As to the body parts that are still untouched by this insanity, I just read on a feminist site about a new disorder or syndrome or whatever that causes you to have thick ankles. So there is still a way to go. What about people with inordinately thin ankles, for example? Or lashes that are too long?

Anonymous said...

I guess it is the most serious non-Marxist argument (or were there some neo-Marxist theories which focus on exploitation of consumers, not the proletariat?) against the market economy - that market economy actually needs to ruin mental health of the people in order to preserve and develop itself. The niches for marketing based on rational usefulness arguments are running out. The goal now is to make people consume various products and services by making them believe that without said services and products the consumers will be not worthy of love, respect and other similar non-measurable but extremely valuable things. (It is not a new phenomenon, of course, but there seems to be more and more of it in affluent societies where all material necessities are already satisfied without creating any more love, including self-love, to float around.)
Imagine what happens to modern economy if by some miracle people gain significantly more self-esteem and become disinterested in products creating illusions of increased self-worth? The crisis will be pretty bad...
V.

Clarissa said...

"were there some neo-Marxist theories which focus on exploitation of consumers, not the proletariat?)"

-Tons. Most neo-Marxists have abandoned the idea of the proletariat because it doesn't exist in the same form it did when Marx was writing. Now it's all about "poor consumers." I personally have a problem with the idea that bad, mean, nasty advertisement makes us buy things we don't need and that's so sad. What would people do with the money otherwise if not spend it?

Medication, however, is a different thing than buying one more Ipod. Ipod can't destroy your health, while medication can.

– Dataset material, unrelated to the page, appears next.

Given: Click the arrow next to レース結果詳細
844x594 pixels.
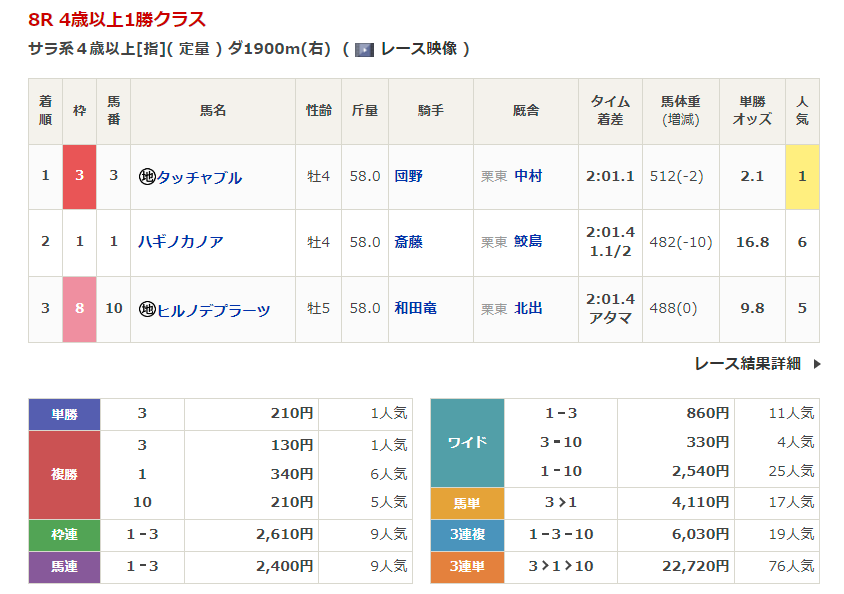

The same way that tobacco companies were stopped from advertising on TV, pharmaceutical companies need to be stopped too.

Anonymous said...

I guess it is complex issue. The advertisement industry obviously exploits "normal neurosis" of the society. And sometimes it just makes the next obvious step and attempts to actively shape that "normal neurosis" to marketers' advantage. It does not make advertisement industry more bad, evil or nasty than society in general. In the same time advertisement industry is a part of the society and of its neurosis. So it is a bit of a chicken-versus-egg thing.

But if you ask me what to do with money if not spend it - I have an answer: work less, enjoy life more, let others earn a decent living too.

Your argument about tobacco can be taken in many different ways. What about the following: shouldn't mental "poisons" be at least as suspect as physical (chemical, pharmacological) ones? Especially taking into account the widespread idea that most of the chemical ones are consumed for psychological reasons anyway?..
V.

Clarissa said...

"But if you ask me what to do with money if not spend it - I have an answer: work less, enjoy life more, let others earn a decent living too."

-This is great advice and I couldn't agree more, as you know. But I don't think that absence of advertising would make this happen. I disagree with people who say that advertising makes us buy what we don't need. There is a deep-seated, subconscious need that advertising taps into but I do not believe that it actually creates the need or the desire. In this, I differ greatly from most cultural studies critics. It's just easier to blame advertising than to recognize these hidden needs and the psychological reasons for them.

"What about the following: shouldn't mental "poisons" be at least as suspect as physical (chemical, pharmacological) ones?"

-I'm not sure I know what you mean by mental poisons.

Anonymous said...

----I'm not sure I know what you mean by mental poisons.

Manipulating with peoples' insecurities.
V.

Clarissa said...

Manipulating, yes. Creating insecurities, no. You can't create an insecurity where there is no space for it.

Anonymous said...

So how do the insecurities appear in the first place?
V.

Clarissa said...

Family environment, of course. The way a person is brought up. Wouldn't you agree?